Fri Sep 26 20:38:48 UTC 2003

Some of the issues Eddy Ruys raises are addressed in the following paper of
mine

Dryer, Matthew S. 1998 "Why Statistical Universals are Better Than Absolute
Universals".  Chicago Linguistic Society 33: The Panels, pp. 123-145.

a version of which is downloadable at

http://linguistics.buffalo.edu/people/faculty/dryer/dryer/cls97.pdf

However, let me also point out a way in which the one of the problems he
raises is more real than many typologists recognize.  Suppose we have a
large typological database containing data on a large number of typological
features, like the database in the forthcoming World Atlas of Language
Structures.  And suppose someone writes a program that investigates the set
of all logically possible generalizations relating any pair of these
typological features; suppose there are 10,000 of them.  And suppose they
apply an appropriate statistical test and find out that 500 of these 10,000
possible generalizations prove to be statistically significant at the .05
level.

Hopefully, the problem is obvious: it is natural for 5% of generalizations
to come out as statistically significant at the .05 level, not because they
are valid generalizations, but simply due to chance.

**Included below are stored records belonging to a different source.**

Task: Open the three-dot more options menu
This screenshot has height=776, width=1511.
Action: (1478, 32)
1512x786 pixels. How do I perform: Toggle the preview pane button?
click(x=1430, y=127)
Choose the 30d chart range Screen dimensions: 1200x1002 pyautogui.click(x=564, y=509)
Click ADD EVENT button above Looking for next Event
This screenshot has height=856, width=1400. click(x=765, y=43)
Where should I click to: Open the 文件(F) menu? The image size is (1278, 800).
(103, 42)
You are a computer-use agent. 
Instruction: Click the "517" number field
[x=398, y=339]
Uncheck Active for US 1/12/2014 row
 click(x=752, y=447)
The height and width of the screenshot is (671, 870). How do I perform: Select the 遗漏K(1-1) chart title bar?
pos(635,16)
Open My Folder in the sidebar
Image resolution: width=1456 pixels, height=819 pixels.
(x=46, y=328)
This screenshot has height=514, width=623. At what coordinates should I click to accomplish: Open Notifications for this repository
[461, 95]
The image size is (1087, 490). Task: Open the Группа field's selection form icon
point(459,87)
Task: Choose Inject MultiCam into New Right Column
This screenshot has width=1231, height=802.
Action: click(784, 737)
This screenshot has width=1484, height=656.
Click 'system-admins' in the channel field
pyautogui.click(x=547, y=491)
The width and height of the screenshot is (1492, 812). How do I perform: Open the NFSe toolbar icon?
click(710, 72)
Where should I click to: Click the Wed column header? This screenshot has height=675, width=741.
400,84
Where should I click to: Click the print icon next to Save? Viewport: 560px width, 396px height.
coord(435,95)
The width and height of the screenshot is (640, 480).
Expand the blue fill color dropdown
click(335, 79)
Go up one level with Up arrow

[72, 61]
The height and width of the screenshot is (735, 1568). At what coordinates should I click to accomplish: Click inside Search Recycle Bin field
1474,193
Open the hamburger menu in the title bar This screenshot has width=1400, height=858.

I don't know of an easy solution to this problem.  One is to restrict
attention to testing generalizations that are predicted by some theory,
rather than to test large sets of randomly generated hypotheses.  But even
here, some pseudo-generalizations will slip through the cracks.  Another is
to insist on a stricter level of statistical significance.  But if we
insist on the independence required by most statistical tests, then it is
very hard to achieve such a level.  And a smaller number of
pseudo-generalizations will still slip through the cracks.  In other
sciences, one can run the experiment again; but in typology, we can't find
another planet with humans speaking a new set of languages.

I would welcome any other suggestions about solving this problem.

I predict that pseudo-generalizations of this sort will be published in the
typological literature, and there will be little way to distinguish these
from valid generalizations.  Perhaps some already have been published.

Matthew Dryer